ÂH, EY MERHAMET!

ŞAİR : SEYRÎ (M. Ali EŞMELİ)

-Ebced değeri Allah lâfzına tekâbül eden ve «Allaah» diye çağıldayan 66 beyit-
Vakit tamam, ana rahminde nazlı bir bebecik,
Hayâta göz açılan anda, cismi pek nâzik,
Ne sancılarla doğarken, biraz buruk gerçi;
«Ya ağlarım, gülerim, zıplarım!» diyordu içi!
Ne tatlı şeydi sarılmak, doğup da annesine,
Ne hoştu uykuya dalmak, yatıp da sînesine.
Nefes nefes büyümek vardı, cilveler vardı,
Ne ninnilerle, salıncakta, anne sallardı.
Ne türlü manzaralar seyrederdi birlikte,
Dönerdi bülbüle dil dil, şakırdı dirlikte.
Düşündü sanki bu ahvâli yavru pür heyecan,
Hemen kıpırdadı, çırpındı vakti geldiği an.
Doğunca çünkü o, artık günüydü koşmaların,
Çiçek de toplayacaklardı annesiyle yarın.
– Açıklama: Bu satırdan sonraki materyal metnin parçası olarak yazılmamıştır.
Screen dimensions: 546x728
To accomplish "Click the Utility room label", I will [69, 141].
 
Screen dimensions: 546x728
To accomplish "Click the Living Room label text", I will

O an fakat yüce Rabbim, ne dehşet oldu, aman,
Dönüştü cinnete her zâlimin hücûmu, yaman;
Şu hastahâne mi? Aah, annesiyle evlâdı,
Henüz doğumda iken kâfir öyle bombaladı;
O yavru öldü, henüz bilmeden bahânesini,
Kapandı gözleri, hiç görmeden gül annesini.
Morardı ağzı, bu dünyâda içmeden sütünü,
Savurdu kahkaha her yanda kâfirin bütünü.
Zavallı yavru, nasıl öldürüldü vahşet ile?
Zavallı, içmedi devranda bir yudum su bile.
Zavallı, tatmadı bir lokmacık rızık da bir an,
Kuruttular babanın kollarında oynamadan!
Ne bilsin; «Anneciğim, ey anam benim!» demeyi,
Nasıl desin: «Niye ey zâlim, ettiniz zâyî?»
Nasıl desin: «Ne hazin, tatmadan hayâtı ölüm!»
Nasıl desin: «Isıt ey anne, böyle çok üşüdüm!»
Bu derde tâkati, yâ Rab, dayanmıyor yüreğin,
Anayla kordonu hattâ kesilmeden bebeğin,
Vücûdu dondu, henüz hiç ısıtmadan anne,
Çocuk, kilimle kefenlendi kundağın yerine!
Beşikte yastığa hiç koymadan küçük başını,
O yavru tattı bu toprakta sert ecel taşını!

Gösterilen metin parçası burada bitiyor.